• Data for processing:
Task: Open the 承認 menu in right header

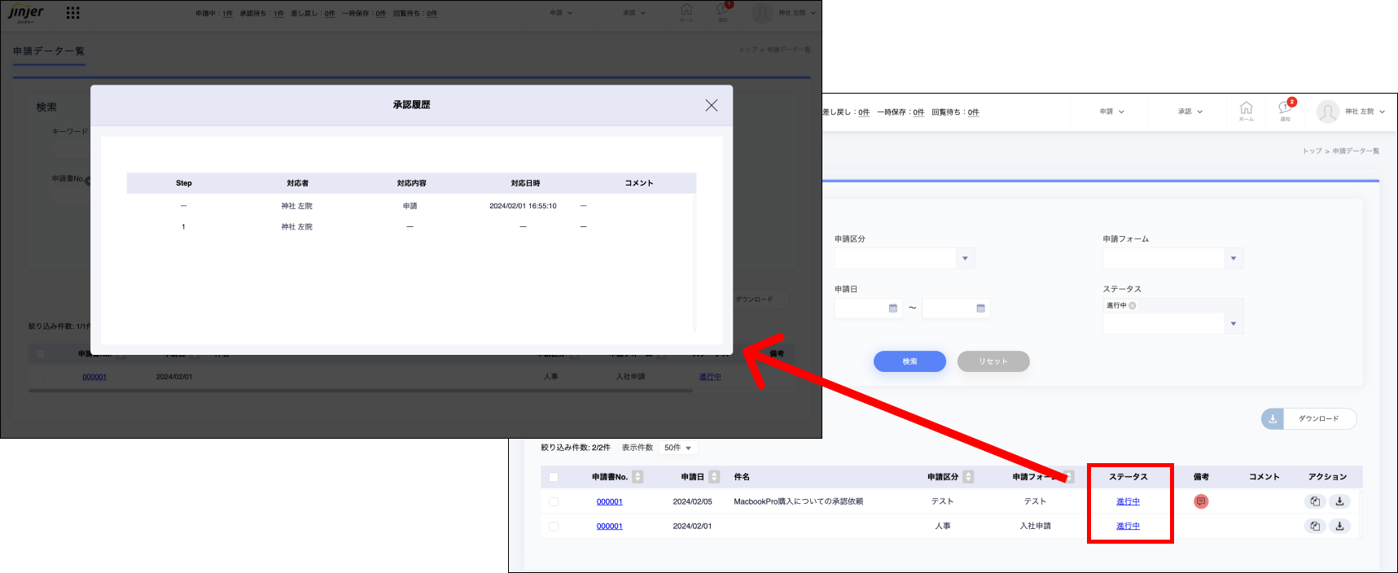Action: click(x=1190, y=112)
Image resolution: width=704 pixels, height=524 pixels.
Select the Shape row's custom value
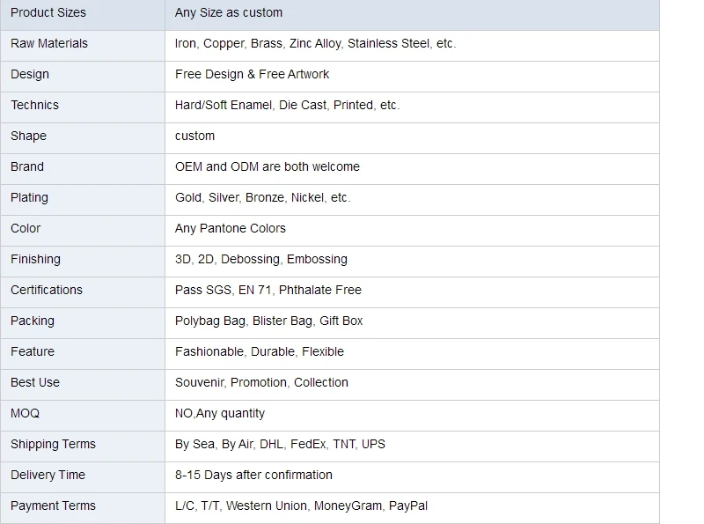coord(194,136)
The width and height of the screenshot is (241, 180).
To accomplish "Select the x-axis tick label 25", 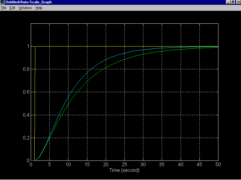I will pos(124,164).
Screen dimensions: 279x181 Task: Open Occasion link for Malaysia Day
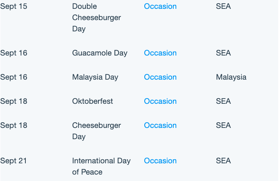point(160,77)
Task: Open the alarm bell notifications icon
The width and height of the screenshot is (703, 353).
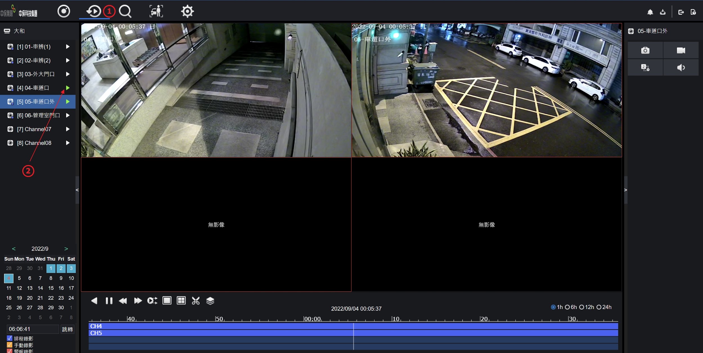Action: click(650, 12)
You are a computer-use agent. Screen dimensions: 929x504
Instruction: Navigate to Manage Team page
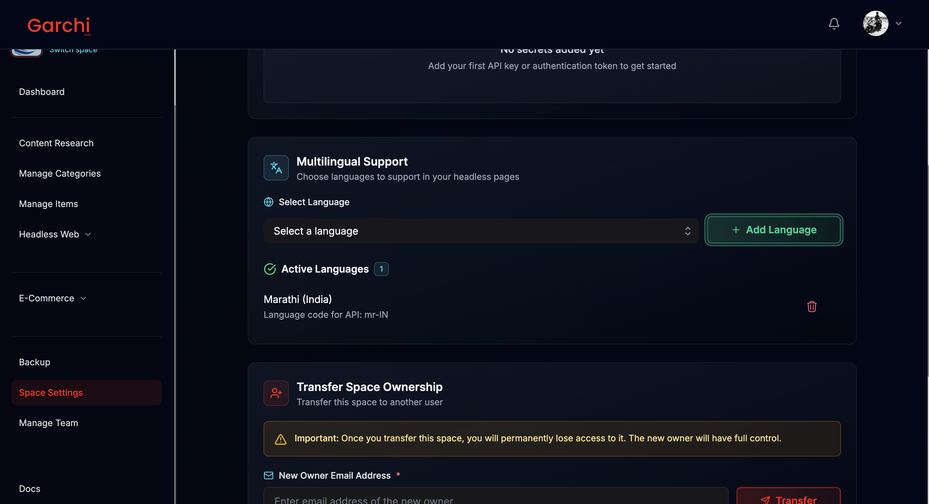[x=48, y=423]
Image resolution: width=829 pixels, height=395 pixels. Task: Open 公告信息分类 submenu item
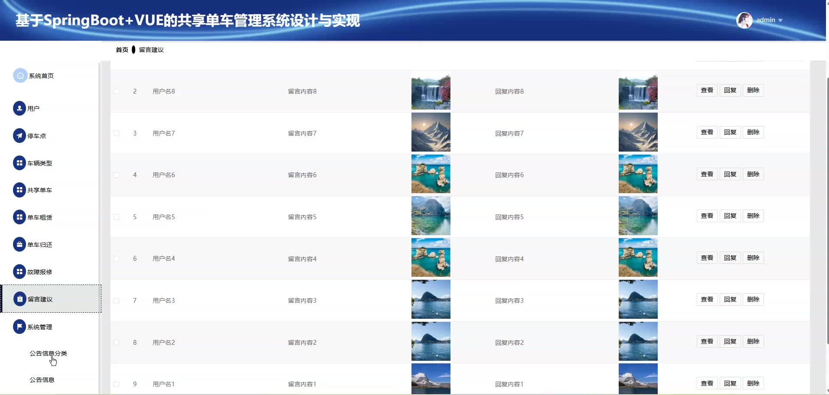point(48,353)
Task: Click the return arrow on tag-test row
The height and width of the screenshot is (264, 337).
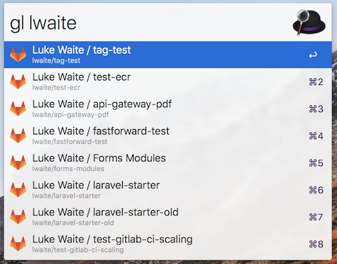Action: [x=313, y=55]
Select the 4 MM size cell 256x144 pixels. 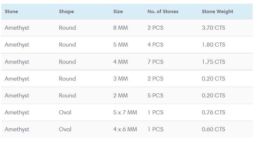[121, 62]
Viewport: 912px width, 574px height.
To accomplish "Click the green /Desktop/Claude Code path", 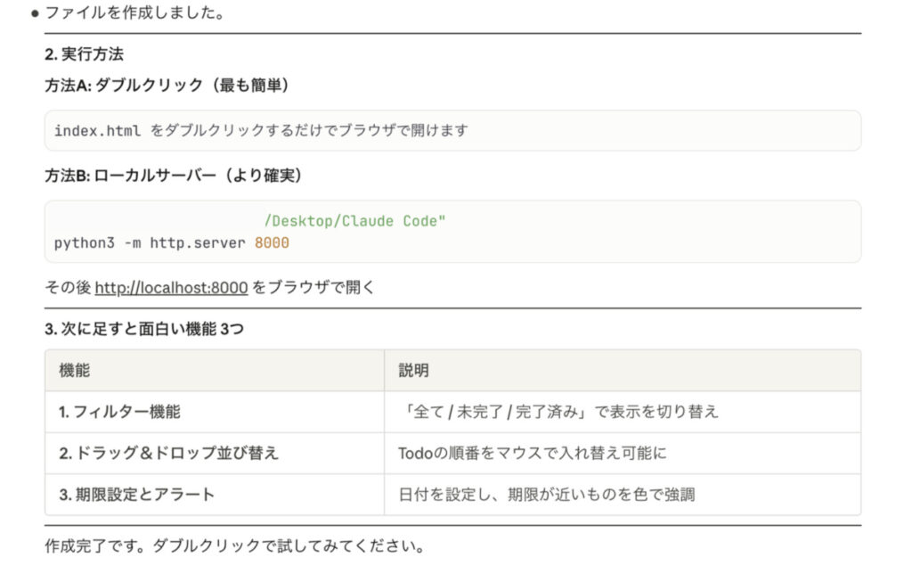I will (354, 221).
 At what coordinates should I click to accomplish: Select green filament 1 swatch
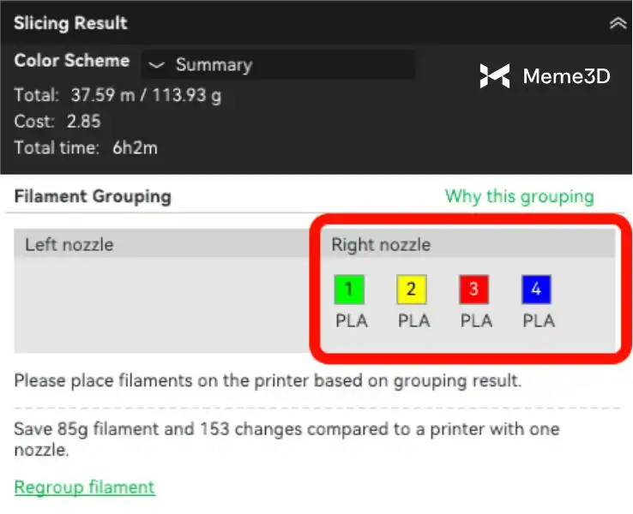point(349,290)
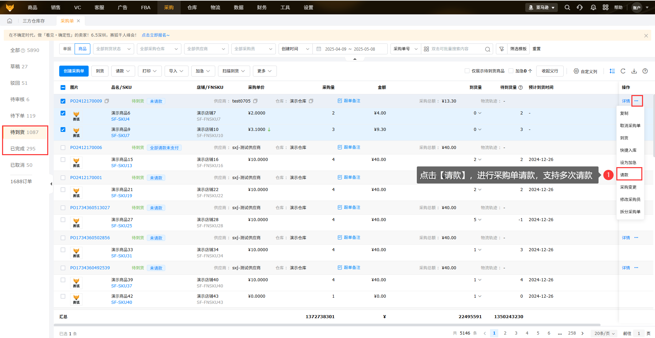Open customer support headset icon
Viewport: 655px width, 338px height.
click(580, 7)
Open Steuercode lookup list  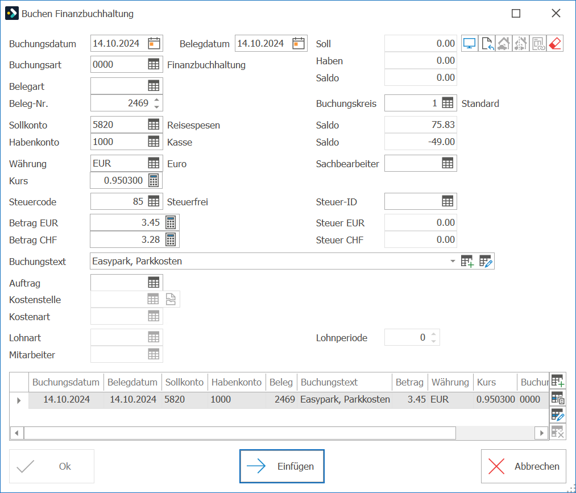pos(154,201)
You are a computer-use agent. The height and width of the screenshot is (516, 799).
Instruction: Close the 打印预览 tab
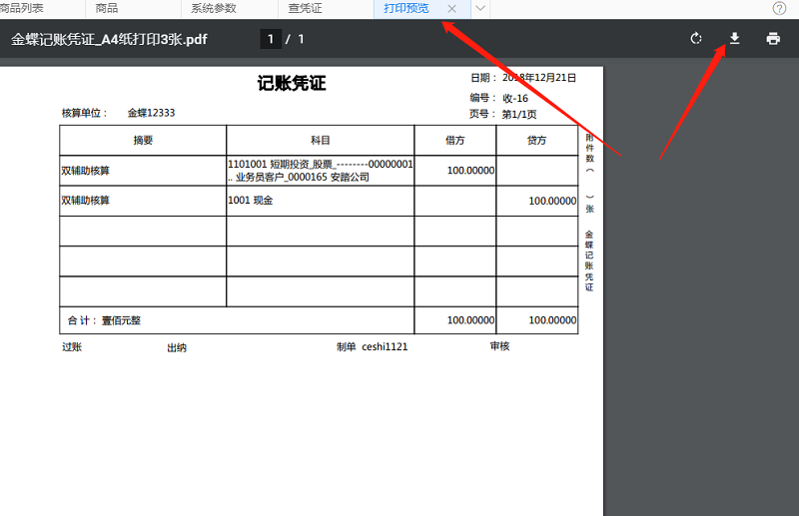click(452, 8)

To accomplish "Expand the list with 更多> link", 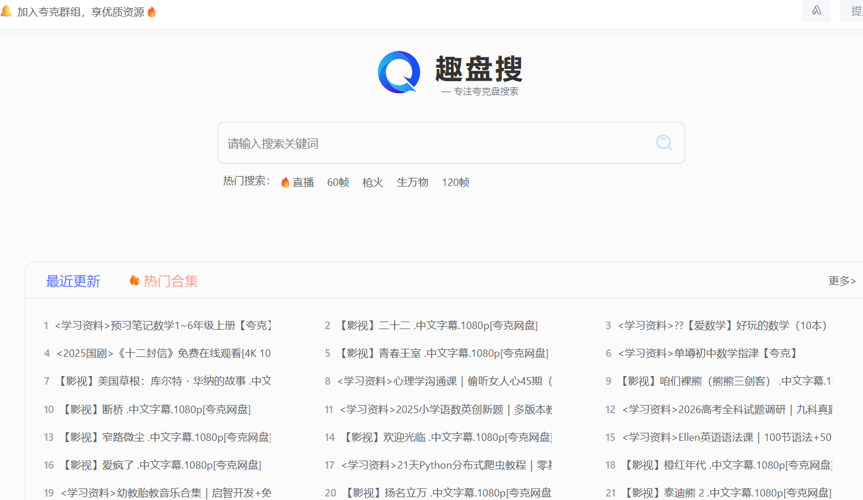I will click(842, 281).
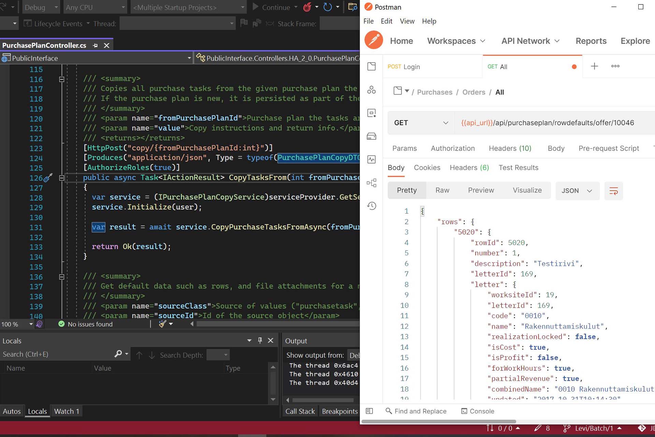The height and width of the screenshot is (437, 655).
Task: Switch to the Test Results tab in Postman
Action: tap(518, 167)
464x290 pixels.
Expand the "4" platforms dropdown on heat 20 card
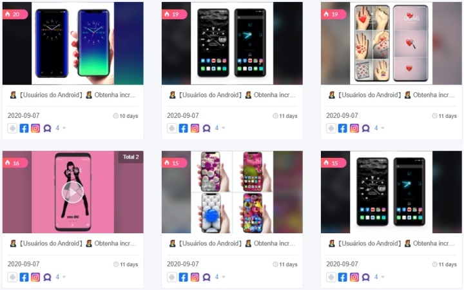61,128
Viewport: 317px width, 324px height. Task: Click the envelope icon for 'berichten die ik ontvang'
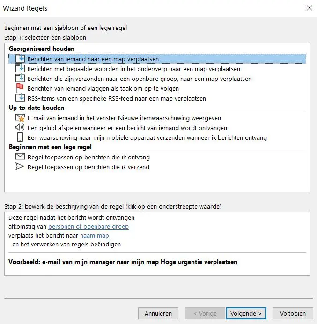tap(20, 157)
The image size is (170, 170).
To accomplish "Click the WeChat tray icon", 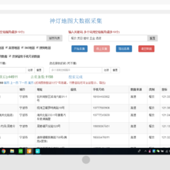I will coord(158,151).
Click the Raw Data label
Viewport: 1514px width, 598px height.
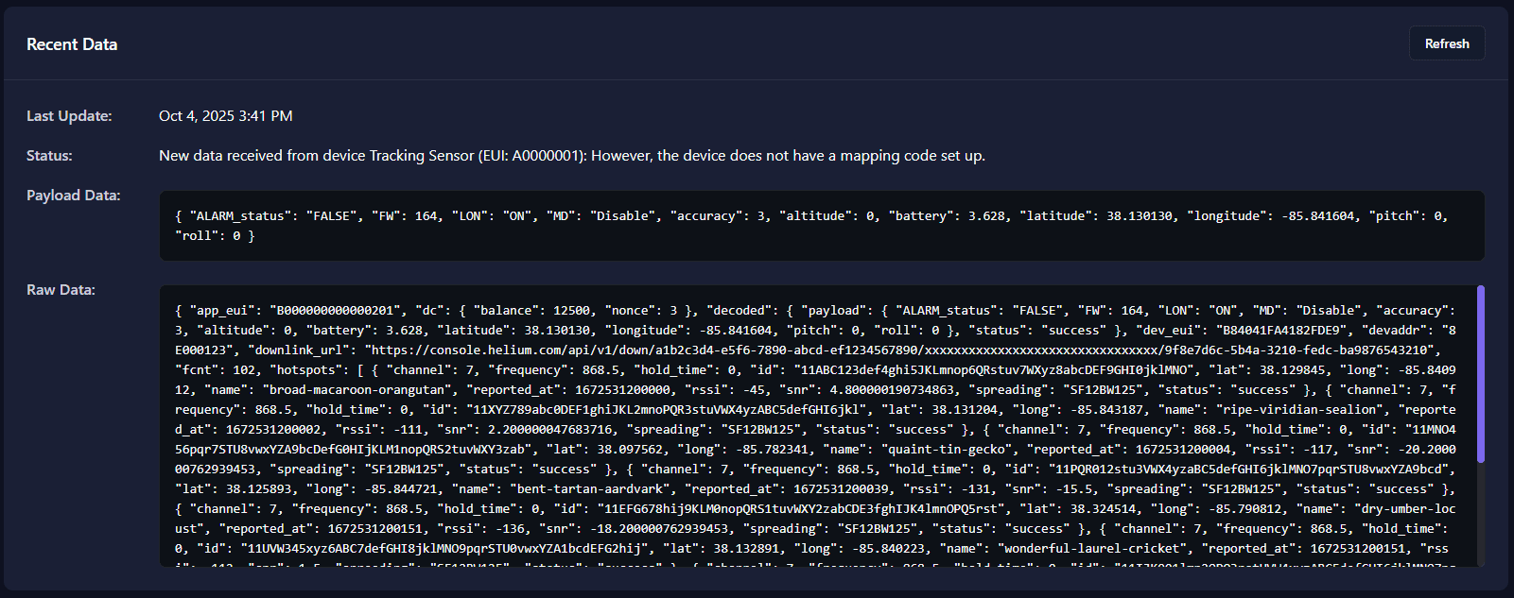[61, 290]
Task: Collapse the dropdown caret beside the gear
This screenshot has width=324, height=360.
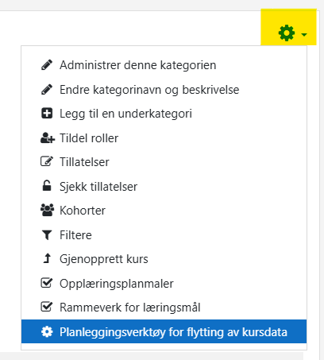Action: [x=304, y=34]
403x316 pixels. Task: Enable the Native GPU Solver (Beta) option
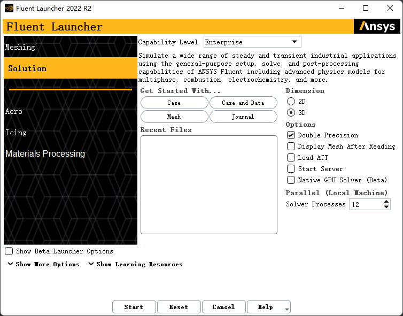point(291,180)
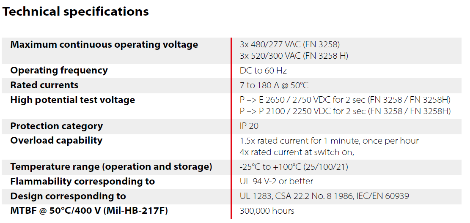Select the Temperature range (operation and storage) label
The image size is (470, 223).
pos(111,167)
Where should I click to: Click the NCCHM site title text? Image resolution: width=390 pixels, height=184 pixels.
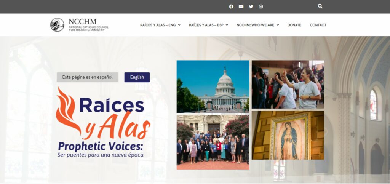click(83, 22)
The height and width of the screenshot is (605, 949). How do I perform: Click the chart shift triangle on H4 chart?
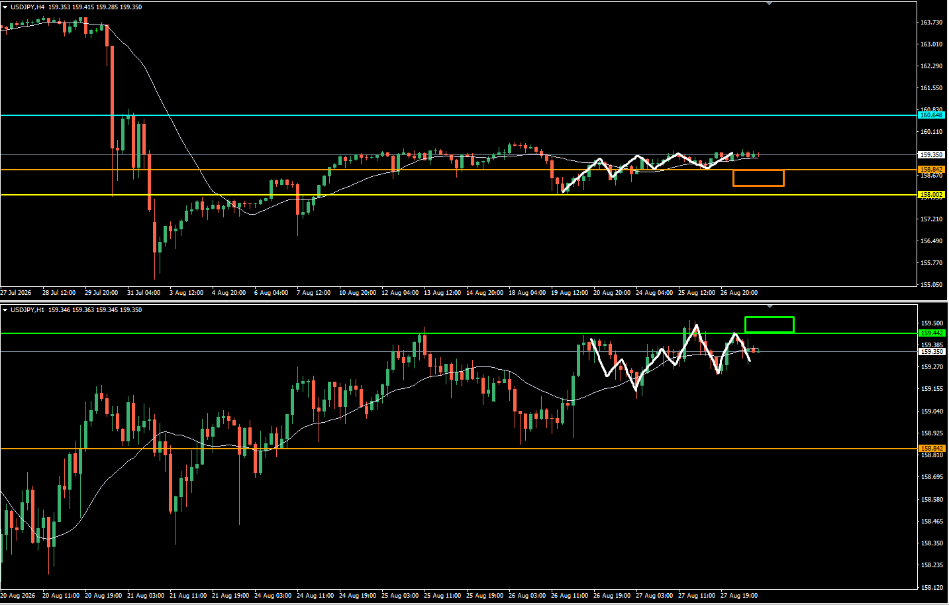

• Aim of the task: Repeat the listing exactly, from the line containing "403x316 pixels. Task: Enable" through the end of the listing, with both ends included, and leave out the pictures.

• In response:
403x316 pixels. Task: Enable the Native GPU Solver (Beta) option
point(291,180)
Select the Temperature range (operation and storage) label
The image size is (470, 223).
pos(111,167)
Where should I click to: Click the NCCHM site title text? Image resolution: width=390 pixels, height=184 pixels.
click(83, 22)
The height and width of the screenshot is (605, 949). How do I perform: Click the chart shift triangle on H4 chart?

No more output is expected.